Il leur remonstra de plus; que s'il estoit sçeu à Kebec, qu'ils nous eussent voulu mal traicter, que les François en pourroient avoir du ressentiment, & par ainsi qu'il falloit estouffer ce desordre & nous laisser vivre en paix & repos parmy eux. Et pour conclusion, ils nous prierent d'excuser la faute d'un particulier, lequel nous devions tenir seul avec eux, pour un chien, à la faute duquel les autres ne trempoient point, & nous dirent pour exemple que des-ja depuis peu, un des leurs avoit griesvement blessé un Algoumequin, en jouant avec luy, & qu'ils s'estoient accordez sans guerre, moyennant quelque petit present, & celuy là seul tenu pour un chien & meschant qui avoit faict le coup, & non les autres qui estoient bien marris d'un tel accident.
Ils nous firent aussi present de quelques sacs de bled d'Inde, que nous acceptames, & fumes au reste caressez de toute la compagnie, avec mille prières d'oublier tout le passé & demeurer bons amis comme auparavant; & nous conjurerent de plus, fort instamment d'assister tous les jours à leurs festins & banquets, ausquels ils nous feroient de bonnes sagamitez diversement préparées & que par cette hantize & familiere conversation qu'apportent les festins & repas, nous nous maintiendrions plus facilement dans l'intelligence & la bonne amitié, que se doivent parens & amys si proches, & que de verité ils nous trouvoient assez pauvrement accommodez & nourris dans nostre petite cabane, de laquelle ils eussent bien desiré nous retirer pour nous mettre mieux dans leur bourgade, où nous n'aurions autre soin que de prier Dieu, les instruire en nos sciences, & nous gouverner doucement avec eux, mais comme un continuel & assidu bruit de la mesnagerie n'estoit point compatible à nostre humeur non plus qu'à nostre condition, nous les remerciames de leur bonne volonté, fismes porter nostre maiz à nostre cabane & primes congé de la compagnie, fort satisfaicts les uns des autres.
De la guerre, des armes dont usent nos Hurons, & comme nous les empechames de sortir contre les Neutres des-ja tout prests de nous courir sus; avec une exemple d'Uladislas Roy de Hongrie pour la fidelité, &c.
CHAPITRE XXVII.
L'Homme de bien ne cherche, point la guerre, si ce n'est pour venger l'injure faicte à Dieu, ou pour deffendre les oppressez, contre les Tyrans, autrement, ô mal heur du siecle, à quel propos tenir soldat sur campagne & voir ruyner le pupil & le paysan, dont les acclamations vont jusques au Ciel, implorans ses foudres contre les meschans, & ceux qui ne peuvent vivre sans trouble.
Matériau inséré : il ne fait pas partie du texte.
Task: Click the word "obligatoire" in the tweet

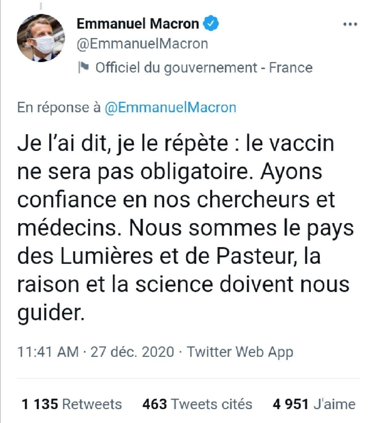Action: click(x=194, y=172)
L'Empereur Marc Aurelle, devisant un jour avec son amy Corneille des effects d'une gendarmerie, pour bien conduite & disciplinée qu'elle puisse estre, disoit: mais avec ressentiment, qu'il ne sçavoit quelle plus grande guerre les Princes pourroient avoir, que de tenir en leurs Royaumes gens de guerre, si la necessité ne les presoit de se deffendre, pour ce que selon que nous montre l'experience ceux-cy sont devant Dieu fort coulpables, aux Princes importuns, & aux peuples ennuyeux: de maniere qu'ils vivent au dommage de tous, & sans profit d'aucun.
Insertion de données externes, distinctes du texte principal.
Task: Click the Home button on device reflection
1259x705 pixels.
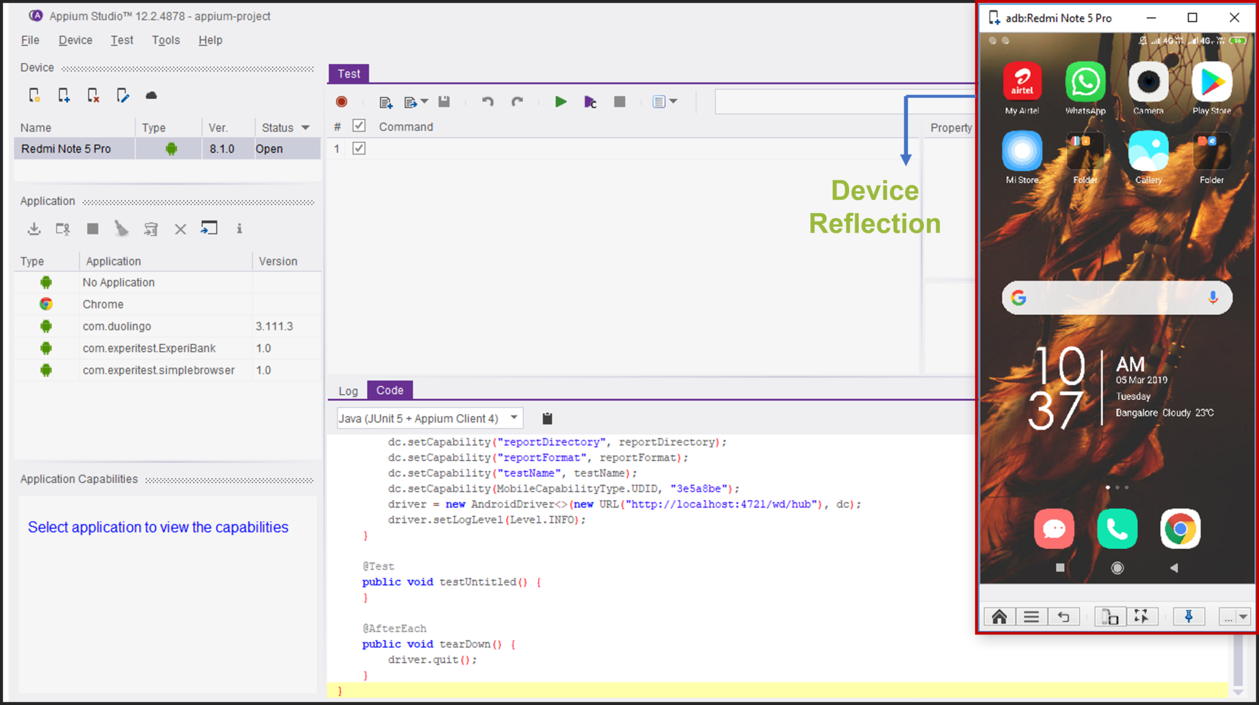Action: 1000,616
C'est pourquoy Scipion l'Africain avoit raison de dire, que toutes les choses devoient estre essayées en guerre devant que de mettre les mains aux armes: & à la verité il n'y a plus grande victoire que celle qu'on gaigne sans effusion de sang, & sans soldats en Campagne, car l'amy, aussi bien que l'ennemy, ruine tousjours le bon homme aussi bien que le païs.
Mais c'est bien le mal-heur lors que l'on entreprend guerre injuste, car outre ces incommoditez & les maledictions des peuples, l'offence de Dieu y est si grande, que tost ou tard on en est puny en ce monde ou en l'autre; & fausser sa foy donnée à ses ennemis, est le comble du boisseau qui attire l'ire, & la juste vengeance de Dieu sur nos testes, comme l'exemple d'Uladislas Roy de Hongrie nous en sert de preuve. Car ce Roy ayant en l'année mil quatre cens quarante trois, du temps d'Eugene quatriesme gaigné une signalée victoire contre Amurat second, Empereur des Turcs, & du depuis faict treves avec luy pour dix années.
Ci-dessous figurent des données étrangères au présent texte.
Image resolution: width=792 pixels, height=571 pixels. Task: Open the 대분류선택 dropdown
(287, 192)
L'an suivant à la suasion du Legat du Pape nommé Julian, il faussa sa foy & luy declara la guerre. Amurat contrainct de se deffendre vint avec une armée de soixante mille hommes. La bataille le donne, où du commencement les Chrestiens eurent de l'avantage, une partie des Turcs tuez sur la place, une autre partie mise en desroute. Ce que voyant Amurat il tire de son seing une coppie de l'accord faict entre luy & Uladislas, & levant les yeux au Ciel, & tenant ce papier en main commença, à se plaindre de la perfidie du Roy & des Chrestiens en ces parolles.
Voyla, ô Jesus-Christ, l'accord que les Chrestiens ont passé avec moy, qu'ils ont juré sur tes sainctes Evangiles d'observer inviolablement, cependant aujourd'huy meschans & perfides qu'ils sont, ils faussent leur foy & renoncent perfidement à l'honneur qu'ils doivent à leur Dieu. C'est pourquoy si tu es Dieu comme ils disent, venge tes injures & les miennes, & leur faisant payer la peine de leur perfidie & de la foy par eux violée, fais toy recognoistre juste à ceux qui n'ont pas encores la cognoissance de ton nom.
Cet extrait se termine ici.